WHAT YOU NEED TO DO » An exact copy of every record is the required answer.

Stored dataset items:

* * * * * * *

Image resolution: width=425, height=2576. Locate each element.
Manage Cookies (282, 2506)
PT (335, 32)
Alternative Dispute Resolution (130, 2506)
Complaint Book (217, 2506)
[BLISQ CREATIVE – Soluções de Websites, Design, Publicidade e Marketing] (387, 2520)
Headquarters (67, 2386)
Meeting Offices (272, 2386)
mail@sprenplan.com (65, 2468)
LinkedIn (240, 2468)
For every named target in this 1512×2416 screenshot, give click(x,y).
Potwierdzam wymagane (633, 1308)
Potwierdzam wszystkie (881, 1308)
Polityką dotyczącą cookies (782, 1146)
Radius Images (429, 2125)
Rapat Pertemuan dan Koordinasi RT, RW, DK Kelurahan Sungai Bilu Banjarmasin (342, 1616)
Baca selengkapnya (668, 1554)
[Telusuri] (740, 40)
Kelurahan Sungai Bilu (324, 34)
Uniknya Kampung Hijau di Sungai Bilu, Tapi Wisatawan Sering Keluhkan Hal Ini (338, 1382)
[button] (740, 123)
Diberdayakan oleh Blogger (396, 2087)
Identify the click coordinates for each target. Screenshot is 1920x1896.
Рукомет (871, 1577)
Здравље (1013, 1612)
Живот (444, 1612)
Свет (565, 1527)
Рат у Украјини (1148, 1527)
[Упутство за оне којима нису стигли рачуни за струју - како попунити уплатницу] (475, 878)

* * * * * * *

RESPONSE TO THE TASK »
Image resolution: width=425, height=2576. Locate each element.
Manage Cookies (282, 2506)
PT (335, 32)
Alternative Dispute Resolution (130, 2506)
Complaint Book (217, 2506)
[BLISQ CREATIVE – Soluções de Websites, Design, Publicidade e Marketing] (387, 2520)
Headquarters (67, 2386)
Meeting Offices (272, 2386)
mail@sprenplan.com (65, 2468)
LinkedIn (240, 2468)
For every named target in this 1512×2416 screenshot, give click(x,y).
Potwierdzam wymagane (633, 1308)
Potwierdzam wszystkie (881, 1308)
Polityką dotyczącą cookies (782, 1146)
Radius Images (429, 2125)
Rapat Pertemuan dan Koordinasi RT, RW, DK Kelurahan Sungai Bilu Banjarmasin (342, 1616)
Baca selengkapnya (668, 1554)
[Telusuri] (740, 40)
Kelurahan Sungai Bilu (324, 34)
Uniknya Kampung Hijau di Sungai Bilu, Tapi Wisatawan Sering Keluhkan Hal Ini (338, 1382)
[button] (740, 123)
Diberdayakan oleh Blogger (396, 2087)
Identify the click coordinates for each target. Screenshot is 1920x1896.
Рукомет (871, 1577)
Здравље (1013, 1612)
Живот (444, 1612)
Свет (565, 1527)
Рат у Украјини (1148, 1527)
[Упутство за оне којима нису стигли рачуни за струју - како попунити уплатницу] (475, 878)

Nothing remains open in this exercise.